Objectives –
- a) Answer these questions using the pump wiring thread:
(i) What horsepower is the pump being wired?
(ii) Which wire from the breakers was Line 1 joined to?
(iii) What does scrapiron ask about the pump?
- b) Return every line of the records that contains the word "This".

Document extract –
# Deep Well - Wiring Control Box and Pressure Switch



## Fix-It Chick

Hi, I'm hoping there's someone out there who can help me with this problem. I'm trying to wire a new control box and pressure switch into my system. The old one had been disconnected and so I can't use it as a template or even reuse the wires. 

Set Up (see attached diagram): 
Split phase 3/4 HP 3-wire pump - Black, White, Ground from the breaker box. Red, Yellow, Black from the pump (no ground). I wired the pump into the control box (R,Y,B), and lines 1 and 2 from the control box into the pressure switch load terminals. From there, I marretted Line 1 to White from the breakers, Line 2 to Black, completed the grounds, and got set to celebrate, but when I flicked the power on, nothing happened! I have a tester thingy that beeps when current is detected, and all lines and terminals are showing current. 

I don't understand... any ideas?


----------



## chris75

If you followed the diagram I don't see the problem...


----------



## scrapiron

Do you know if the pump was working before the old controls were removed?

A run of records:
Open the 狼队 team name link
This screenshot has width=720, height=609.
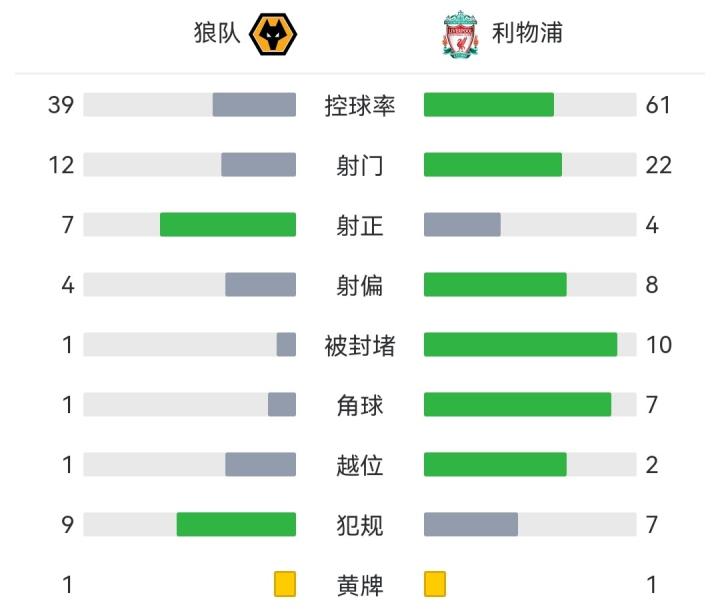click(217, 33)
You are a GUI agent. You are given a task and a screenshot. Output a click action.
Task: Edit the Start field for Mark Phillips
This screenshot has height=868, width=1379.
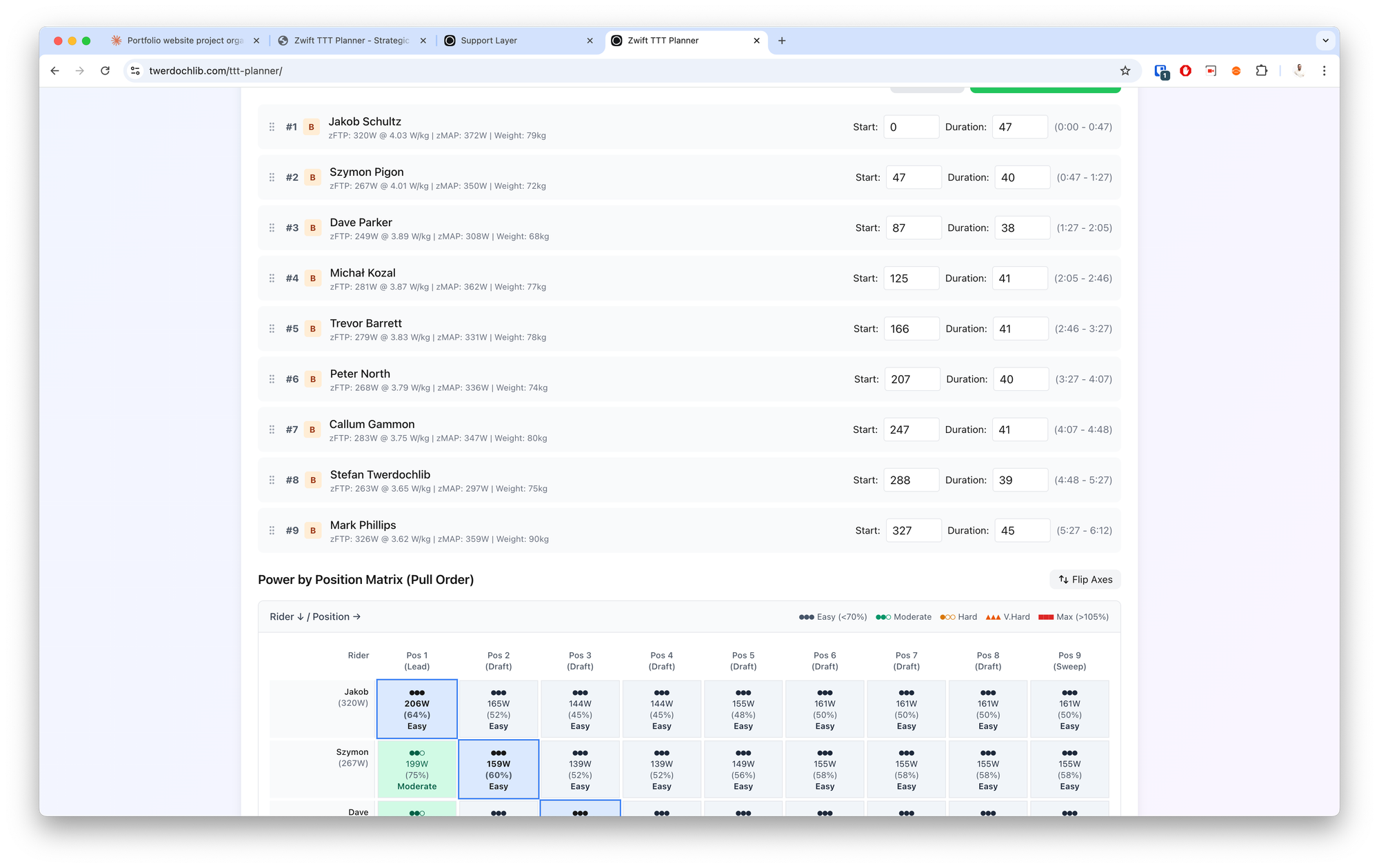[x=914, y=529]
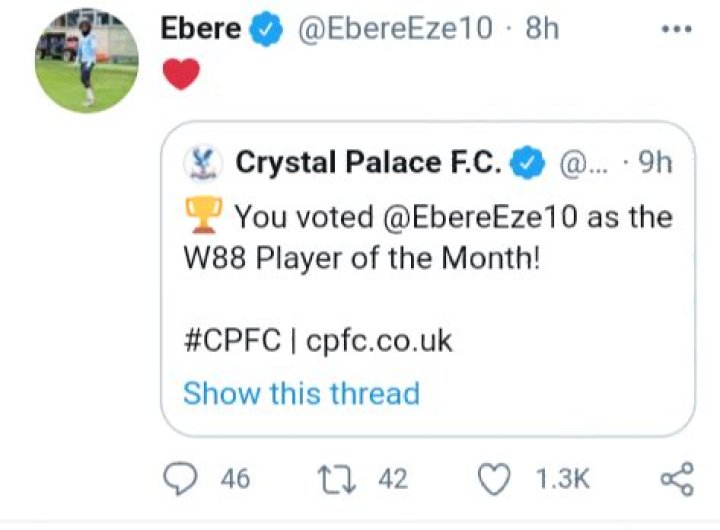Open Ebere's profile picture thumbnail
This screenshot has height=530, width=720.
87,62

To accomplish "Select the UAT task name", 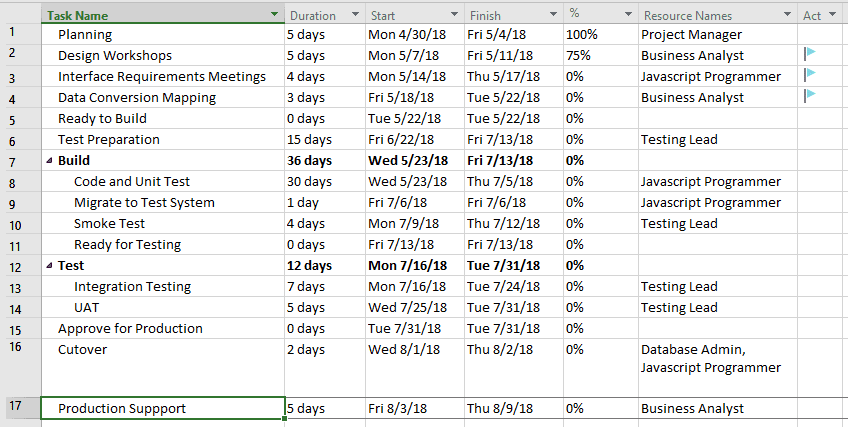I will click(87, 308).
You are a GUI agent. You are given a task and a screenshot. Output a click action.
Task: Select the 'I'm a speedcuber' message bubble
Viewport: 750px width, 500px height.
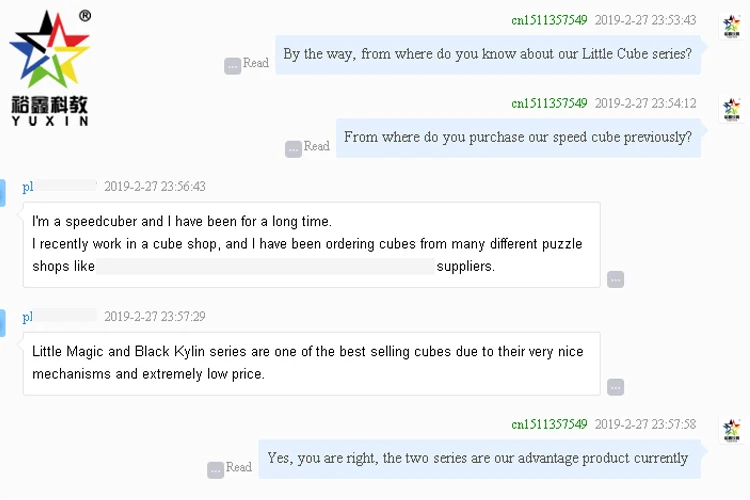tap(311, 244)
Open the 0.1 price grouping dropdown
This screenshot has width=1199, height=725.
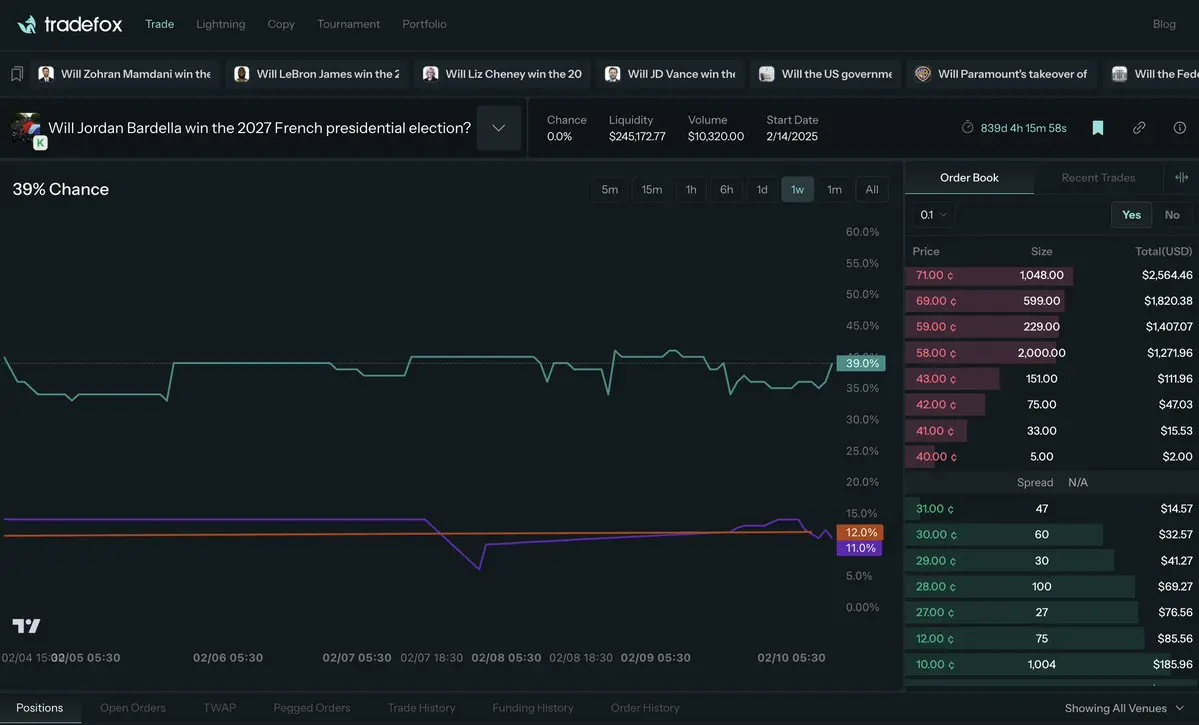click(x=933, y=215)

==

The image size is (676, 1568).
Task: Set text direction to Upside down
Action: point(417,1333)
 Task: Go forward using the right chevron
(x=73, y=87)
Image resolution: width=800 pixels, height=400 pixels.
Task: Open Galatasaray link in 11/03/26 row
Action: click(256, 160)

Final results –
- a)
(i) 3/4 HP
(ii) White
(iii) Whether the pump was working before the old controls were removed

- b)
This screenshot has width=720, height=609.
This screenshot has height=868, width=1379.
This screenshot has height=530, width=720.
This screenshot has width=1199, height=725.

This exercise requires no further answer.